Sa fille Reem, 4 ans, dormait dans ses bras tandis qu’il tendait la main en offrant des stylos aux passants à Beyrouth. Abdul Halim al-Attar, 33 ans, un Palestinien qui avait fui Yarmouk — le camp de réfugiés situé à la périphérie de Damas où il travaillait dans une usine de chocolat — survivait ainsi dans les rues du Liban. Quelqu’un l’a pris en photo à l’été 2015. Et cette image a divisé le monde en deux.

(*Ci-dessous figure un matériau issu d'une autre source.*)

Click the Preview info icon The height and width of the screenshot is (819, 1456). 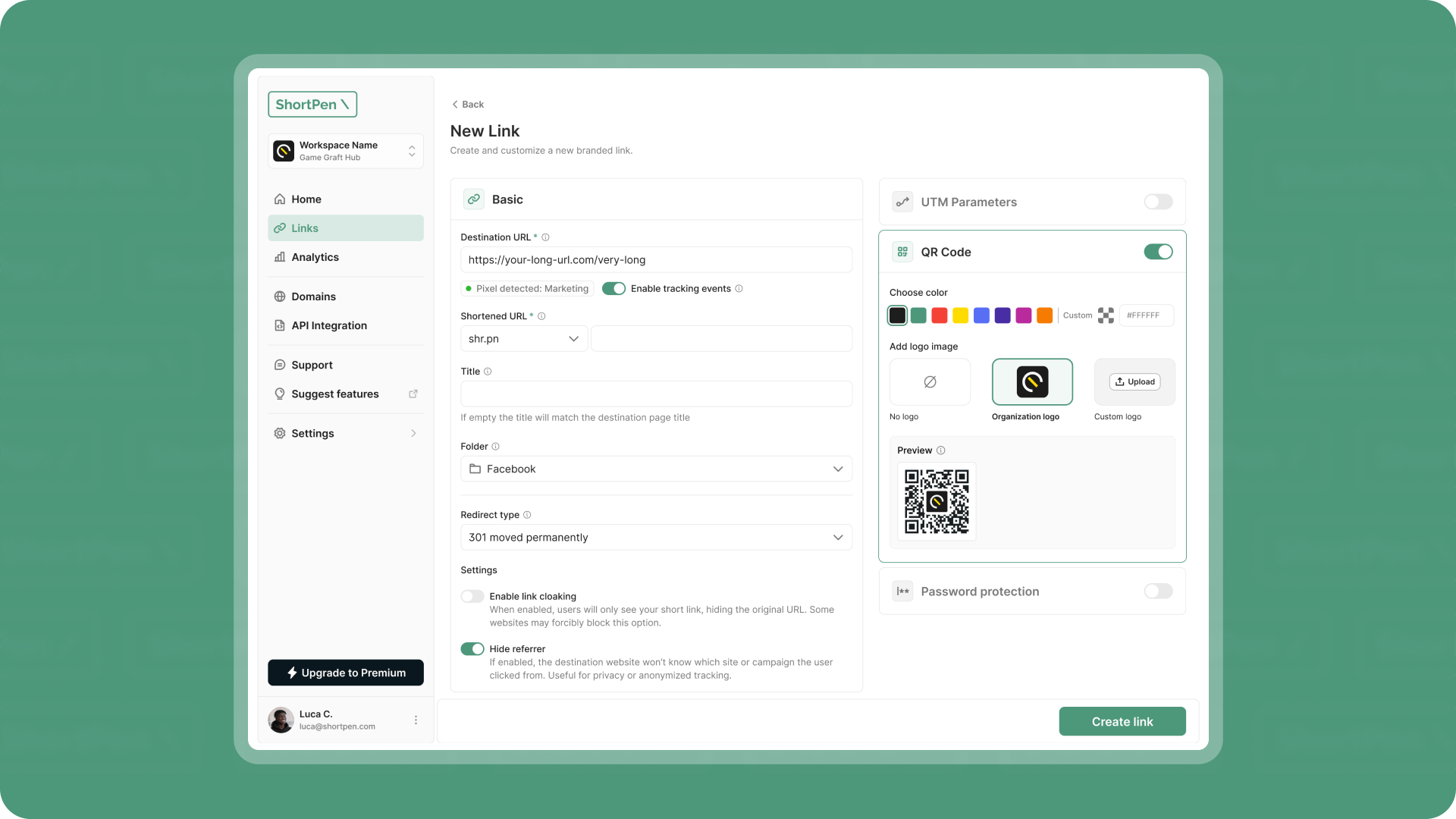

Gissur Simonarson, journaliste norvégien et cofondateur de Conflict News, a lancé la campagne #BuyPens sur Twitter avec un objectif initial de $5,000. Ce qui a suivi était sans précédent : en quelques semaines, des gens du monde entier ont donné $191,000. Abdul Halim n’y a pas cru jusqu’à ce qu’il le voie de ses propres yeux. Avec cet argent, il a ouvert une boulangerie, un kebab et un petit restaurant à Beyrouth. Il a aussi alloué environ $25,000 à des proches et à des amis qui étaient encore piégés en Syrie.

Aujourd’hui, l’homme qui vendait des stylos pour nourrir ses enfants emploie 16 réfugiés syriens qui, comme lui, avaient besoin d’une opportunité. Parfois, une seule photo suffit à rappeler au monde ce dont il est capable lorsqu’il décide d’agir.